How to complete this task — Reproduce the listing below, renaming every occurrence of "GUI agent" to "desktop automation agent" and leaving all other text unchanged.

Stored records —
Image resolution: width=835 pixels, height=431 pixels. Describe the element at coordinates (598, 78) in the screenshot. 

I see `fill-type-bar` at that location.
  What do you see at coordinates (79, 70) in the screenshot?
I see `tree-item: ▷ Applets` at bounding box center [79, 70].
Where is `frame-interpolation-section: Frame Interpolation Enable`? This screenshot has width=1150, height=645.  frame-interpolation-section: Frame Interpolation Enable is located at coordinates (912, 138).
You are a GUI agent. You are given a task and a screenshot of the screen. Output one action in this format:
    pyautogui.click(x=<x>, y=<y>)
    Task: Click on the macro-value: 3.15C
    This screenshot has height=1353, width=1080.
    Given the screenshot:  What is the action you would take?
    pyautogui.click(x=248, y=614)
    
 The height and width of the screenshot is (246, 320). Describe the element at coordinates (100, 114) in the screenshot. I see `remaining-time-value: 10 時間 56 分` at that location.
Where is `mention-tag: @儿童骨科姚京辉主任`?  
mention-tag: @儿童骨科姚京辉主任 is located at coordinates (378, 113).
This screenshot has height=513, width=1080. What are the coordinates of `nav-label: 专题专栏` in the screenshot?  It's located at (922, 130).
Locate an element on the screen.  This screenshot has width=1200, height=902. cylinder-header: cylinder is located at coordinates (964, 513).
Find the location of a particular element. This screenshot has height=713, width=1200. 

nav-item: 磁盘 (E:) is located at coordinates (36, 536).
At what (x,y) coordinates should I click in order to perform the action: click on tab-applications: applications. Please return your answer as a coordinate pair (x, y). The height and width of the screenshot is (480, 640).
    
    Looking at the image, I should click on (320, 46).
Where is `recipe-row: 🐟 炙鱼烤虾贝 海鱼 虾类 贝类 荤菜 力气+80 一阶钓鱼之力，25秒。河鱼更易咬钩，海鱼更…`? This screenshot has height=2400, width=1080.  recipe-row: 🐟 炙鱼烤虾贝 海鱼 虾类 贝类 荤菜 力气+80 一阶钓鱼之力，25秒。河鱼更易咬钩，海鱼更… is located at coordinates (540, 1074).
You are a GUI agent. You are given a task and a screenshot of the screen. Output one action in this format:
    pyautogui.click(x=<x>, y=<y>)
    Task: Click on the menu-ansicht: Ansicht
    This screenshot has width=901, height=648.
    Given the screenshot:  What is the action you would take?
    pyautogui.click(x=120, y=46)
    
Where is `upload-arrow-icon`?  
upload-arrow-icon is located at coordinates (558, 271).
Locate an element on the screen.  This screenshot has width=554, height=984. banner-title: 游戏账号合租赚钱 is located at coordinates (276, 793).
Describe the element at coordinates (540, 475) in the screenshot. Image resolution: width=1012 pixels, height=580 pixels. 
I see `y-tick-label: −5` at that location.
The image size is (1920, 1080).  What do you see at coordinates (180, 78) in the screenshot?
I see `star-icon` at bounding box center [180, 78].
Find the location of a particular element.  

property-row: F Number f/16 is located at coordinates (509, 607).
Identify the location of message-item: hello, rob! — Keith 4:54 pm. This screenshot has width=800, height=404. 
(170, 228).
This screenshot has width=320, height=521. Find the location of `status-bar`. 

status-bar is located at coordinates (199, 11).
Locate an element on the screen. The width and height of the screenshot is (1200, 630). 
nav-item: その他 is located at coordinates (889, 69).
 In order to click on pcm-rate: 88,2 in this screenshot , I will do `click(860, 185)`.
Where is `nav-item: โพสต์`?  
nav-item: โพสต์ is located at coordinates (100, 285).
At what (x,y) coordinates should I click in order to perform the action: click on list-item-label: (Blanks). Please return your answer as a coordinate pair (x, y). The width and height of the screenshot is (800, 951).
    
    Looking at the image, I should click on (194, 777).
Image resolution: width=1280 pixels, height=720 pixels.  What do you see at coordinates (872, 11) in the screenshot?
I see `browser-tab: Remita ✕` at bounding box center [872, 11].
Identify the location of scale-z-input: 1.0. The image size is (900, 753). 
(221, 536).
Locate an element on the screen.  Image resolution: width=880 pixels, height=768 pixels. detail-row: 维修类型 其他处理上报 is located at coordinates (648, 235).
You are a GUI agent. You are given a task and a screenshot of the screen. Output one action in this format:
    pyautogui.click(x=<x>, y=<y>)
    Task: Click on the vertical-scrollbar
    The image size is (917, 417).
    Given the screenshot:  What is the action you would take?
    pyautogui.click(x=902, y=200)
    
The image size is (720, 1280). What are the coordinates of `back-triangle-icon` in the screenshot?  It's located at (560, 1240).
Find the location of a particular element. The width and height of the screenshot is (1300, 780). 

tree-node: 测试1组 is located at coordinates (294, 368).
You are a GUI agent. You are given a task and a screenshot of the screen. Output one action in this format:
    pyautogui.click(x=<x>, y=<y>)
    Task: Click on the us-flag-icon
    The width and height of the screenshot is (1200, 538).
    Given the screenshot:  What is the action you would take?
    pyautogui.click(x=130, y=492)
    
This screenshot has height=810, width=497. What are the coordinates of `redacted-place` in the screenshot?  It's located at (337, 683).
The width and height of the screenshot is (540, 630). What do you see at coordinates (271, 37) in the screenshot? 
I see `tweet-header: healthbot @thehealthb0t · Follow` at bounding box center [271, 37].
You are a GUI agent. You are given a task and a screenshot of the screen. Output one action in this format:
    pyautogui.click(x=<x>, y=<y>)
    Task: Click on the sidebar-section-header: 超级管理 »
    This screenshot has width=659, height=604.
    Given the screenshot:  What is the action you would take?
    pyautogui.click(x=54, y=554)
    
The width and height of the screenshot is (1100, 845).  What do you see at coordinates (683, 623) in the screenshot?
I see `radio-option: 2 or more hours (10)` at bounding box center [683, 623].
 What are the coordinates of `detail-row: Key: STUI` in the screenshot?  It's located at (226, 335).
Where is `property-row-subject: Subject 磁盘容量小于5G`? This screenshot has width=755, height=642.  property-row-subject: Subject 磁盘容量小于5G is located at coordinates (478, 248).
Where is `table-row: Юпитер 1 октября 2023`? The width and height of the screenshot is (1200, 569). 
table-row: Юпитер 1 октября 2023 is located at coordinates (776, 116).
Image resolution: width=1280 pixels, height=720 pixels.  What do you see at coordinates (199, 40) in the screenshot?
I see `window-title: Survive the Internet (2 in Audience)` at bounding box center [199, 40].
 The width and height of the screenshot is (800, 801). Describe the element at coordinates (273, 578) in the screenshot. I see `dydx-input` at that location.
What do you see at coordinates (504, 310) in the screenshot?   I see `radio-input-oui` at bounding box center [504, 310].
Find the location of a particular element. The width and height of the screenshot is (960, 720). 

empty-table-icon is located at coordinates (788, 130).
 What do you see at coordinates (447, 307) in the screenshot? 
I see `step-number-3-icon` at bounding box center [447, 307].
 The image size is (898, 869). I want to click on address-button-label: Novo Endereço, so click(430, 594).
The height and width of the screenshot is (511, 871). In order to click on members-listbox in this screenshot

Task output —
Image resolution: width=835 pixels, height=431 pixels. Describe the element at coordinates (598, 78) in the screenshot. 

I see `fill-type-bar` at that location.
  What do you see at coordinates (79, 70) in the screenshot?
I see `tree-item: ▷ Applets` at bounding box center [79, 70].
Where is `frame-interpolation-section: Frame Interpolation Enable`? This screenshot has width=1150, height=645.  frame-interpolation-section: Frame Interpolation Enable is located at coordinates (912, 138).
You are a desktop automation agent. You are given a task and a screenshot of the screen. Output one action in this format:
    pyautogui.click(x=<x>, y=<y>)
    Task: Click on the macro-value: 3.15C
    This screenshot has height=1353, width=1080.
    Given the screenshot:  What is the action you would take?
    pyautogui.click(x=248, y=614)
    
 The height and width of the screenshot is (246, 320). Describe the element at coordinates (100, 114) in the screenshot. I see `remaining-time-value: 10 時間 56 分` at that location.
Where is `mention-tag: @儿童骨科姚京辉主任`?  
mention-tag: @儿童骨科姚京辉主任 is located at coordinates (378, 113).
This screenshot has height=513, width=1080. What are the coordinates of `nav-label: 专题专栏` in the screenshot?  It's located at (922, 130).
Locate an element on the screen.  This screenshot has width=1200, height=902. cylinder-header: cylinder is located at coordinates (964, 513).
Find the location of a particular element. This screenshot has height=713, width=1200. 

nav-item: 磁盘 (E:) is located at coordinates (36, 536).
At what (x,y) coordinates should I click in order to perform the action: click on tab-applications: applications. Please return your answer as a coordinate pair (x, y). The height and width of the screenshot is (480, 640).
    
    Looking at the image, I should click on (320, 46).
Where is `recipe-row: 🐟 炙鱼烤虾贝 海鱼 虾类 贝类 荤菜 力气+80 一阶钓鱼之力，25秒。河鱼更易咬钩，海鱼更…`? This screenshot has height=2400, width=1080.  recipe-row: 🐟 炙鱼烤虾贝 海鱼 虾类 贝类 荤菜 力气+80 一阶钓鱼之力，25秒。河鱼更易咬钩，海鱼更… is located at coordinates (540, 1074).
You are a desktop automation agent. You are given a task and a screenshot of the screen. Output one action in this format:
    pyautogui.click(x=<x>, y=<y>)
    Task: Click on the menu-ansicht: Ansicht
    This screenshot has width=901, height=648.
    Given the screenshot:  What is the action you would take?
    pyautogui.click(x=120, y=46)
    
Where is `upload-arrow-icon`?  
upload-arrow-icon is located at coordinates (558, 271).
Locate an element on the screen.  This screenshot has width=554, height=984. banner-title: 游戏账号合租赚钱 is located at coordinates (276, 793).
Describe the element at coordinates (540, 475) in the screenshot. Image resolution: width=1012 pixels, height=580 pixels. 
I see `y-tick-label: −5` at that location.
The image size is (1920, 1080).  What do you see at coordinates (180, 78) in the screenshot?
I see `star-icon` at bounding box center [180, 78].
Find the location of a particular element.  

property-row: F Number f/16 is located at coordinates (509, 607).
Identify the location of message-item: hello, rob! — Keith 4:54 pm. This screenshot has width=800, height=404. 
(170, 228).
This screenshot has width=320, height=521. Find the location of `status-bar`. 

status-bar is located at coordinates (199, 11).
Locate an element on the screen. The width and height of the screenshot is (1200, 630). 
nav-item: その他 is located at coordinates (889, 69).
 In order to click on pcm-rate: 88,2 in this screenshot , I will do `click(860, 185)`.
Where is `nav-item: โพสต์`?  
nav-item: โพสต์ is located at coordinates (100, 285).
At what (x,y) coordinates should I click in order to perform the action: click on list-item-label: (Blanks). Please return your answer as a coordinate pair (x, y). The width and height of the screenshot is (800, 951).
    
    Looking at the image, I should click on (194, 777).
Image resolution: width=1280 pixels, height=720 pixels.  What do you see at coordinates (872, 11) in the screenshot?
I see `browser-tab: Remita ✕` at bounding box center [872, 11].
Identify the location of scale-z-input: 1.0. The image size is (900, 753). 
(221, 536).
Locate an element on the screen.  Image resolution: width=880 pixels, height=768 pixels. detail-row: 维修类型 其他处理上报 is located at coordinates (648, 235).
You are a desktop automation agent. You are given a task and a screenshot of the screen. Output one action in this format:
    pyautogui.click(x=<x>, y=<y>)
    Task: Click on the vertical-scrollbar
    The image size is (917, 417).
    Given the screenshot:  What is the action you would take?
    pyautogui.click(x=902, y=200)
    
The image size is (720, 1280). What are the coordinates of `back-triangle-icon` in the screenshot?  It's located at (560, 1240).
Find the location of a particular element. The width and height of the screenshot is (1300, 780). 

tree-node: 测试1组 is located at coordinates (294, 368).
You are a desktop automation agent. You are given a task and a screenshot of the screen. Output one action in this format:
    pyautogui.click(x=<x>, y=<y>)
    Task: Click on the us-flag-icon
    The width and height of the screenshot is (1200, 538).
    Given the screenshot:  What is the action you would take?
    pyautogui.click(x=130, y=492)
    
This screenshot has height=810, width=497. What are the coordinates of `redacted-place` in the screenshot?  It's located at (337, 683).
The width and height of the screenshot is (540, 630). What do you see at coordinates (271, 37) in the screenshot? 
I see `tweet-header: healthbot @thehealthb0t · Follow` at bounding box center [271, 37].
You are a desktop automation agent. You are given a task and a screenshot of the screen. Output one action in this format:
    pyautogui.click(x=<x>, y=<y>)
    Task: Click on the sidebar-section-header: 超级管理 »
    This screenshot has width=659, height=604.
    Given the screenshot:  What is the action you would take?
    pyautogui.click(x=54, y=554)
    
The width and height of the screenshot is (1100, 845).  What do you see at coordinates (683, 623) in the screenshot?
I see `radio-option: 2 or more hours (10)` at bounding box center [683, 623].
 What are the coordinates of `detail-row: Key: STUI` in the screenshot?  It's located at (226, 335).
Where is `property-row-subject: Subject 磁盘容量小于5G`? This screenshot has width=755, height=642.  property-row-subject: Subject 磁盘容量小于5G is located at coordinates (478, 248).
Where is `table-row: Юпитер 1 октября 2023`? The width and height of the screenshot is (1200, 569). 
table-row: Юпитер 1 октября 2023 is located at coordinates (776, 116).
Image resolution: width=1280 pixels, height=720 pixels.  What do you see at coordinates (199, 40) in the screenshot?
I see `window-title: Survive the Internet (2 in Audience)` at bounding box center [199, 40].
 The width and height of the screenshot is (800, 801). Describe the element at coordinates (273, 578) in the screenshot. I see `dydx-input` at that location.
What do you see at coordinates (504, 310) in the screenshot?   I see `radio-input-oui` at bounding box center [504, 310].
Find the location of a particular element. The width and height of the screenshot is (960, 720). 

empty-table-icon is located at coordinates (788, 130).
 What do you see at coordinates (447, 307) in the screenshot? 
I see `step-number-3-icon` at bounding box center [447, 307].
 The image size is (898, 869). I want to click on address-button-label: Novo Endereço, so click(430, 594).
The height and width of the screenshot is (511, 871). In order to click on members-listbox in this screenshot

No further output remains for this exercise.